**REQUIRED WORK:** Copy the entries below word for word, beginning at the line containing "Task: Toggle the yellow star favorite icon" and continuing through the line containing "The width and height of the screenshot is (450, 800).".

**DATA LISTING:**
┌──
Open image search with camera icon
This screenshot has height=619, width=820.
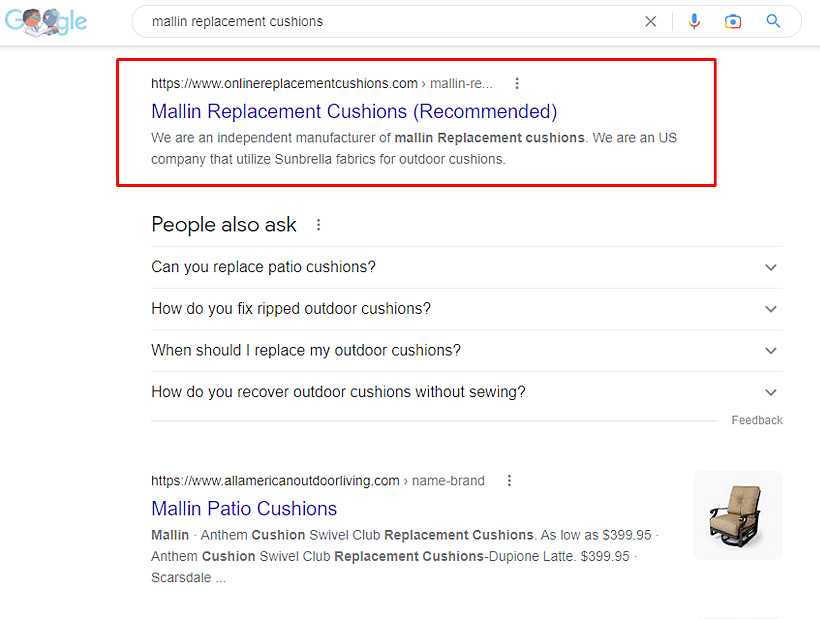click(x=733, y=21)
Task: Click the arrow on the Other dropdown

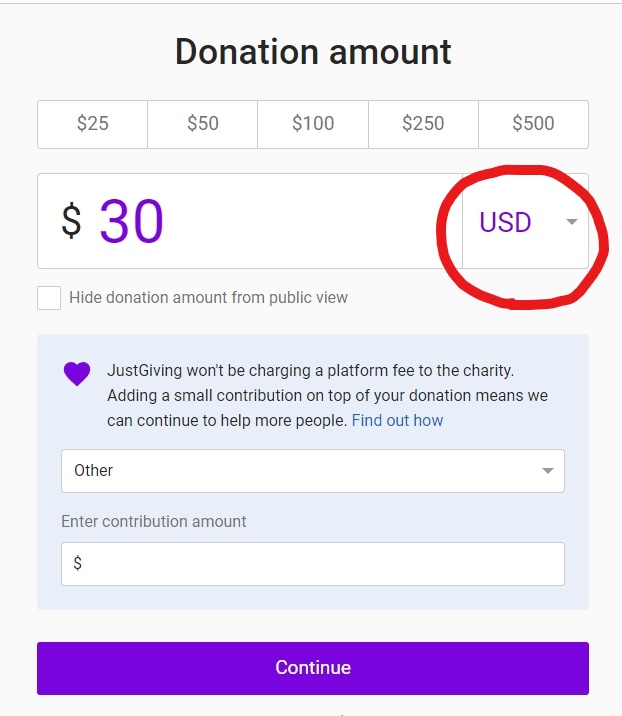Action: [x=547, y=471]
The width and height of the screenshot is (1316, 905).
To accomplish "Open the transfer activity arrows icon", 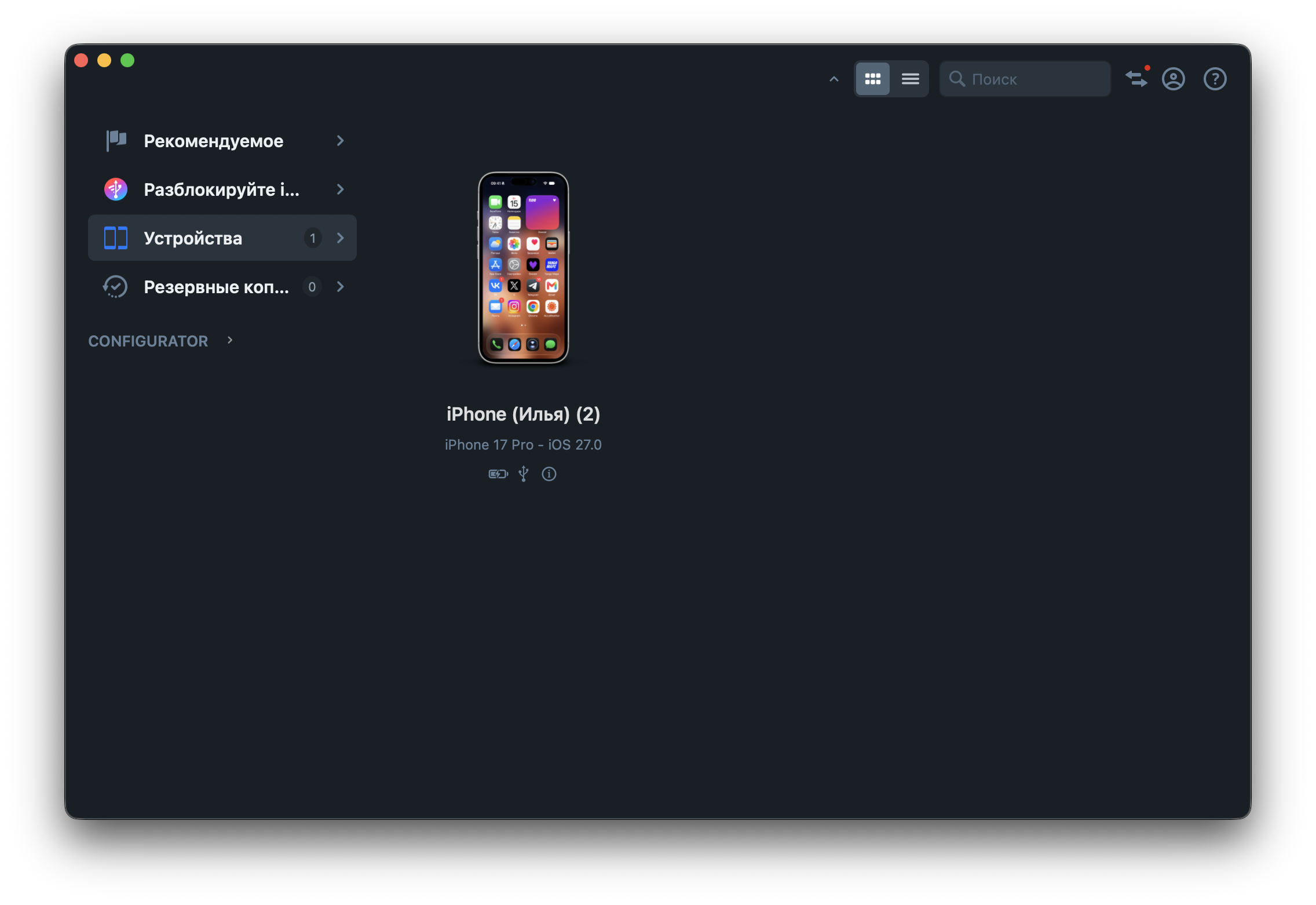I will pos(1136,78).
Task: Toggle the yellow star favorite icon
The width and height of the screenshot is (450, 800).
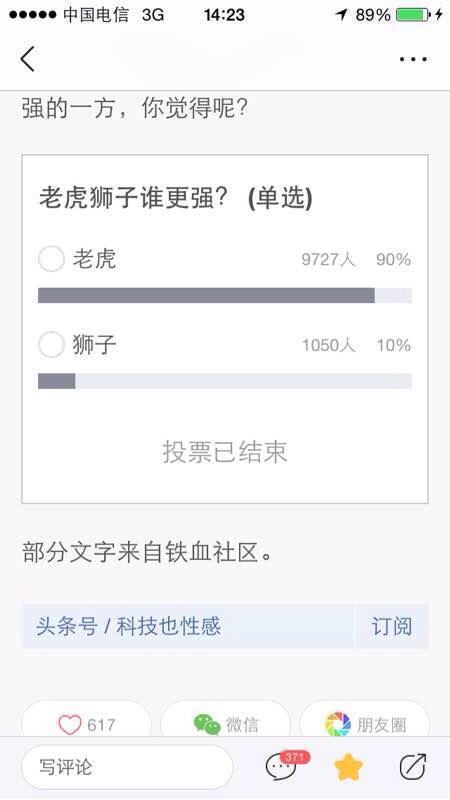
└──
┌──
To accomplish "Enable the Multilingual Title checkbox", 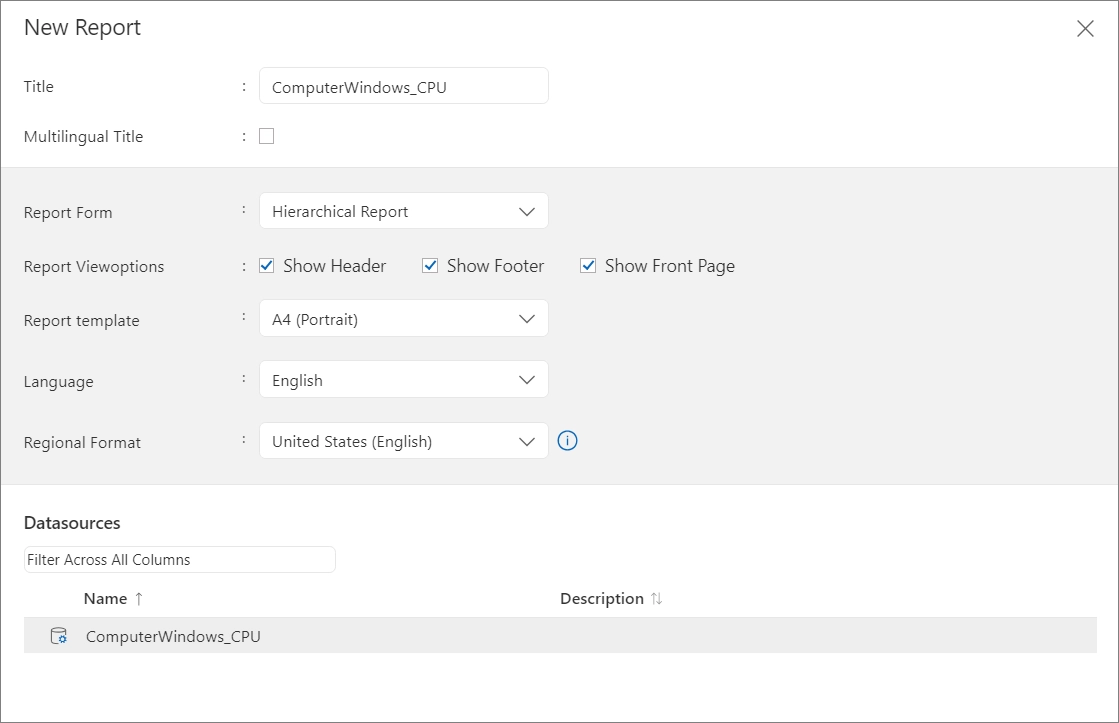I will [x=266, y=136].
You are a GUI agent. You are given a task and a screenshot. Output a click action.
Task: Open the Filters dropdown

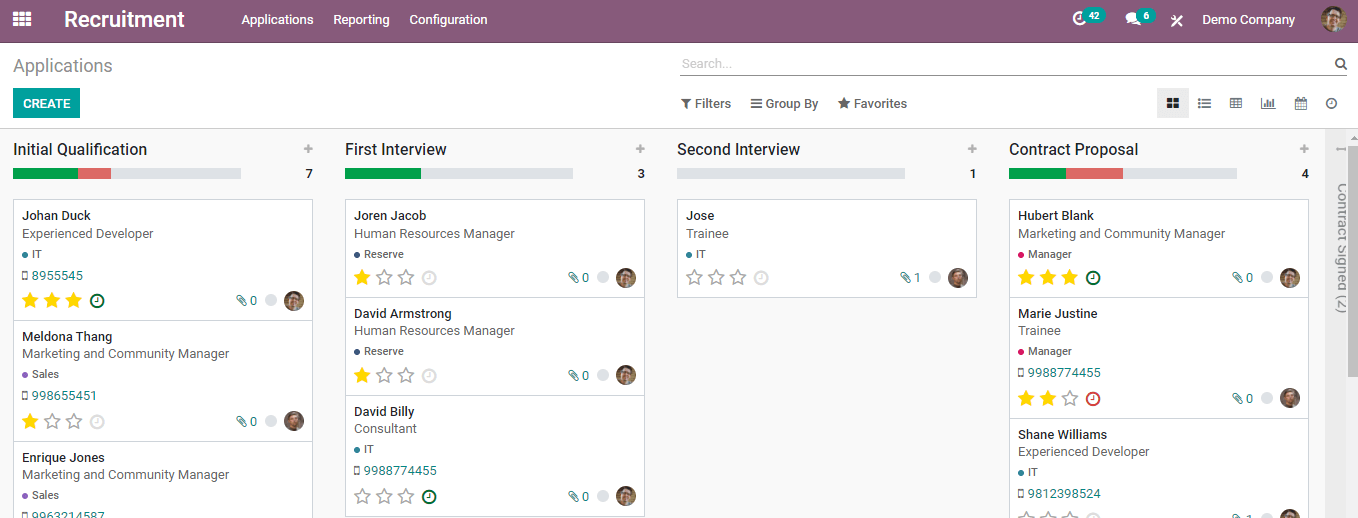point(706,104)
└──
**ANSWER IN FULL:**
Task: Toggle the yellow star favorite icon
The width and height of the screenshot is (450, 800).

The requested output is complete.